▶ _Assigned task_: For the data below, give again exactly the lines from the one containing "首頁 (659, 859)" through the one containing "泡沫包裝具備良好的抗震降壓性能 (718, 1769)", both ends included, and no others.

[Stored records]
*** Block opens ***

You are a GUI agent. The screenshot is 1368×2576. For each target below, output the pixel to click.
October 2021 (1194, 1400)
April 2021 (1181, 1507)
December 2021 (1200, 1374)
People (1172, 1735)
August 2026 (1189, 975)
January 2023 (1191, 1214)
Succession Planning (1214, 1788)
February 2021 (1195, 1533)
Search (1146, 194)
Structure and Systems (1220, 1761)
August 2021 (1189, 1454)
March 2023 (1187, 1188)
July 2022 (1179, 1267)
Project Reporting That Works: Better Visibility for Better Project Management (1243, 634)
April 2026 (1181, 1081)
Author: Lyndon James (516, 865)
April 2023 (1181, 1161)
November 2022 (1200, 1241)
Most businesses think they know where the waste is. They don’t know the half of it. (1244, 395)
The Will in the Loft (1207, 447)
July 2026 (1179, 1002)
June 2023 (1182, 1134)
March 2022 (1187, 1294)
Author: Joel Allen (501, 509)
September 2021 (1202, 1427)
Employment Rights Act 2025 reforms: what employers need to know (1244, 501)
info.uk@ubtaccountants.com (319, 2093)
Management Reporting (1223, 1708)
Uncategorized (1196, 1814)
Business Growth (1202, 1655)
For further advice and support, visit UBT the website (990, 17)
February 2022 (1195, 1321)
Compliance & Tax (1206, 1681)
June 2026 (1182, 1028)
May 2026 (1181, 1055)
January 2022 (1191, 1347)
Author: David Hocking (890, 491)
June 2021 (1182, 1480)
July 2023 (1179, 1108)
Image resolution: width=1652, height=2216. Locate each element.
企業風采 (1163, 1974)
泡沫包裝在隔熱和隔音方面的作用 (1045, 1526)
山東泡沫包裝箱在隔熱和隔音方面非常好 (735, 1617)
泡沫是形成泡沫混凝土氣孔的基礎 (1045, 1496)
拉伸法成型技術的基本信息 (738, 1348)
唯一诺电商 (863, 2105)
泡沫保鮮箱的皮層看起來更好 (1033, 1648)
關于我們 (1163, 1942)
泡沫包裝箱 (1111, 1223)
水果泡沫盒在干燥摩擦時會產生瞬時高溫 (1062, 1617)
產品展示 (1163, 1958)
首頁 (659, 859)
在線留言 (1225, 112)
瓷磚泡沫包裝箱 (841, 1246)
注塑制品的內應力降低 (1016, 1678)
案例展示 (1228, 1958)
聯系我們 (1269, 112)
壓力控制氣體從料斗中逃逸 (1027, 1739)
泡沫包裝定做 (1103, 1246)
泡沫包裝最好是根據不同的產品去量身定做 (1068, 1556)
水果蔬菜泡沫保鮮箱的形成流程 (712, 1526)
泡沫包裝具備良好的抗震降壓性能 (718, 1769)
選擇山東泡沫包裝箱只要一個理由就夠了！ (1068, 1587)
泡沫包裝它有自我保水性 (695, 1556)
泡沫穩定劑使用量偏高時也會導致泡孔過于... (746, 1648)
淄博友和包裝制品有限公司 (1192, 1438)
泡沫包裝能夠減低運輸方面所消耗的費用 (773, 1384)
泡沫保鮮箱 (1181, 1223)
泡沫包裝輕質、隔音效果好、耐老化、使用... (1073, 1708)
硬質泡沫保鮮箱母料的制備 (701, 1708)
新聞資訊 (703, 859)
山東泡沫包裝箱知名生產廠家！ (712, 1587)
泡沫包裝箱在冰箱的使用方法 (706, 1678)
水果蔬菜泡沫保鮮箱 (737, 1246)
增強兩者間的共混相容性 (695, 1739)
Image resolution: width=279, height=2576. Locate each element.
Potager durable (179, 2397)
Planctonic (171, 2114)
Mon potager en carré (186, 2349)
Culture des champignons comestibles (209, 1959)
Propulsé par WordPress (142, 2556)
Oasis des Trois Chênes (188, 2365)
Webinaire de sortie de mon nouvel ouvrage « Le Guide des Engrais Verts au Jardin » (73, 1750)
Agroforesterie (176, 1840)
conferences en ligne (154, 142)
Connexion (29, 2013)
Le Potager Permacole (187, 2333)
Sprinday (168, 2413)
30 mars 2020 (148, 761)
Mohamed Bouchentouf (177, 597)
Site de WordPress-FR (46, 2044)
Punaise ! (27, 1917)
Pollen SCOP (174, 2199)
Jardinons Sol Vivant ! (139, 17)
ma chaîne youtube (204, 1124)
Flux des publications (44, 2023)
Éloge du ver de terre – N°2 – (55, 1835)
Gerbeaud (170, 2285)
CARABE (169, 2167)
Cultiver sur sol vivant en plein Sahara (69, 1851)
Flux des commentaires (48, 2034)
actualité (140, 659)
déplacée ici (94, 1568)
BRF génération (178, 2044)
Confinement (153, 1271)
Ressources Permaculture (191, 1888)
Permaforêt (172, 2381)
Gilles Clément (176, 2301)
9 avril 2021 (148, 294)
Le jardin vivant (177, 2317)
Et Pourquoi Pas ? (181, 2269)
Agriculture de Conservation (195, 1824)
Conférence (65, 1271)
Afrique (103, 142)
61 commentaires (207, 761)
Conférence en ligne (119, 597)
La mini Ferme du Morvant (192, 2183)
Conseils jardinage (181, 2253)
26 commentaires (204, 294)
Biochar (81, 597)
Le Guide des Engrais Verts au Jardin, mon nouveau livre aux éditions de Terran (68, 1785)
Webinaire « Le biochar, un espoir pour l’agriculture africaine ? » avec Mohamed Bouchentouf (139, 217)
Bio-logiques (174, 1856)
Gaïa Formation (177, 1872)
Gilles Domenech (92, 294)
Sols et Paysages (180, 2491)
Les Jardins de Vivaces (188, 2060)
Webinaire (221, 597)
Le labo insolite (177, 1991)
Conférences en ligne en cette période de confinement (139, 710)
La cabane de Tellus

*** Block closes ***

▶ _Solution to this exercise_:
首頁 (659, 859)
在線留言 (1225, 112)
瓷磚泡沫包裝箱 (841, 1246)
注塑制品的內應力降低 (1016, 1678)
案例展示 (1228, 1958)
聯系我們 (1269, 112)
壓力控制氣體從料斗中逃逸 (1027, 1739)
泡沫包裝定做 (1103, 1246)
泡沫包裝最好是根據不同的產品去量身定做 (1068, 1556)
水果蔬菜泡沫保鮮箱的形成流程 (712, 1526)
泡沫包裝具備良好的抗震降壓性能 (718, 1769)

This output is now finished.